*Exercise details*.
The records below are to be reproduced exactly, with the pictures left out.

*Supplied records*.

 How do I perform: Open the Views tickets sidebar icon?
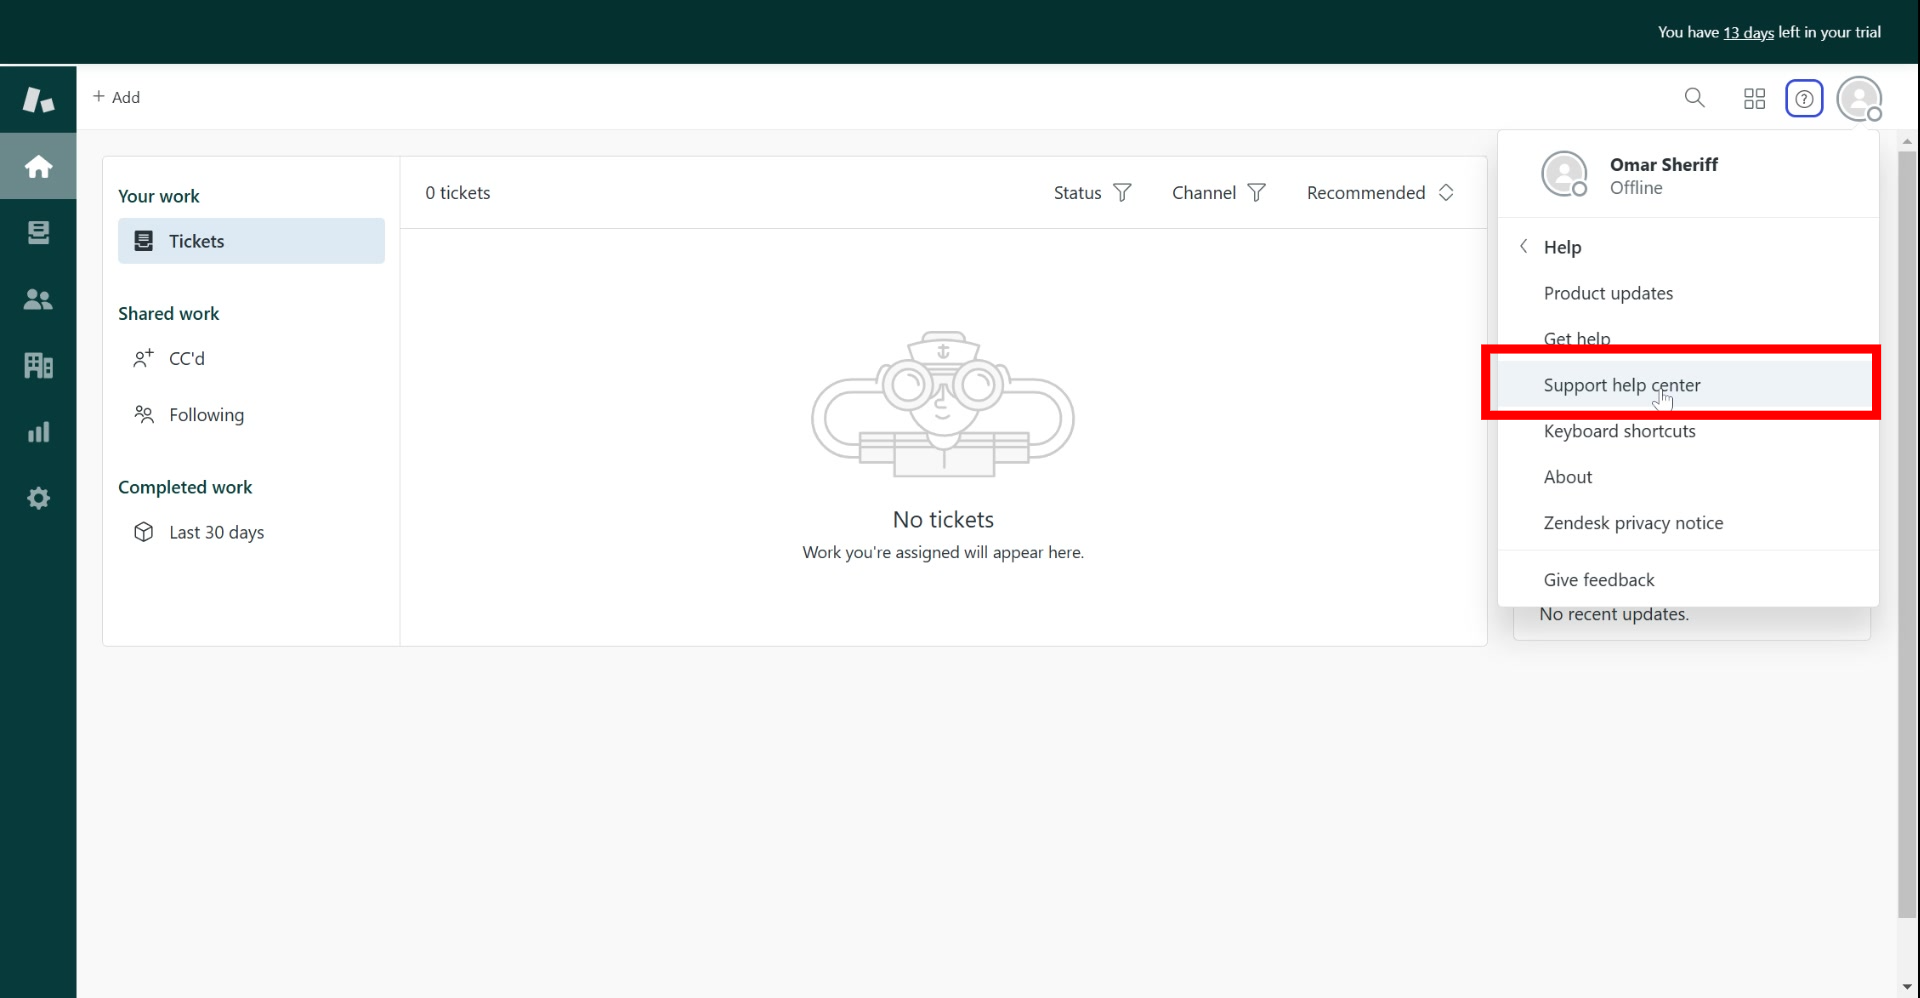[38, 233]
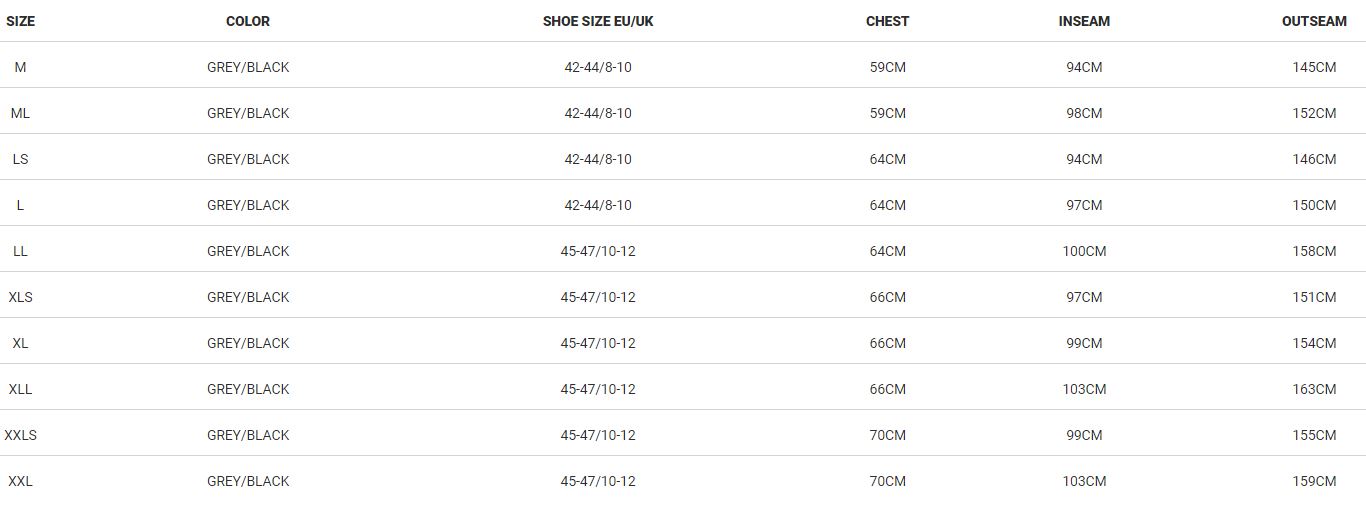This screenshot has width=1366, height=508.
Task: Select the ML size cell
Action: (20, 113)
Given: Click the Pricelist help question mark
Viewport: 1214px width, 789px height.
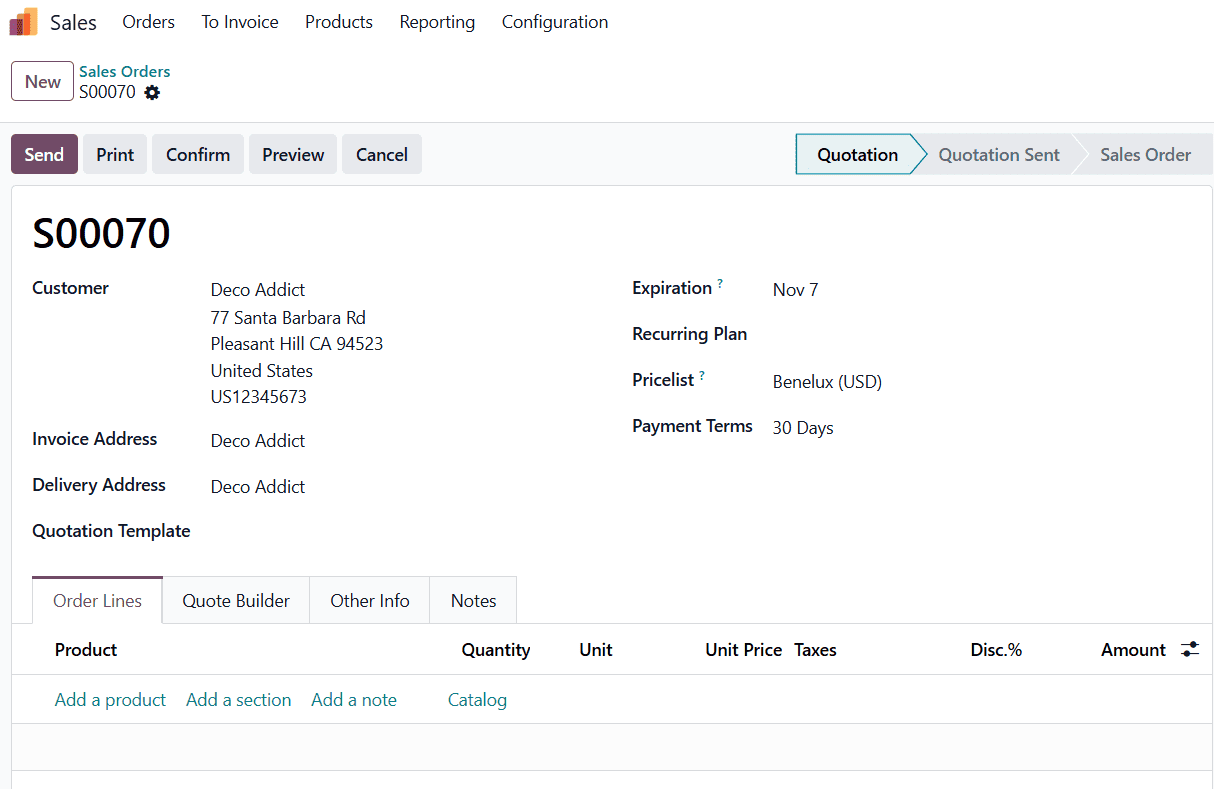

*Result*.
 How do I perform: Open the Views tickets sidebar icon?
[38, 233]
This screenshot has width=1366, height=508.
Task: Select the ML size cell
Action: (20, 113)
Given: Click the Pricelist help question mark
Viewport: 1214px width, 789px height.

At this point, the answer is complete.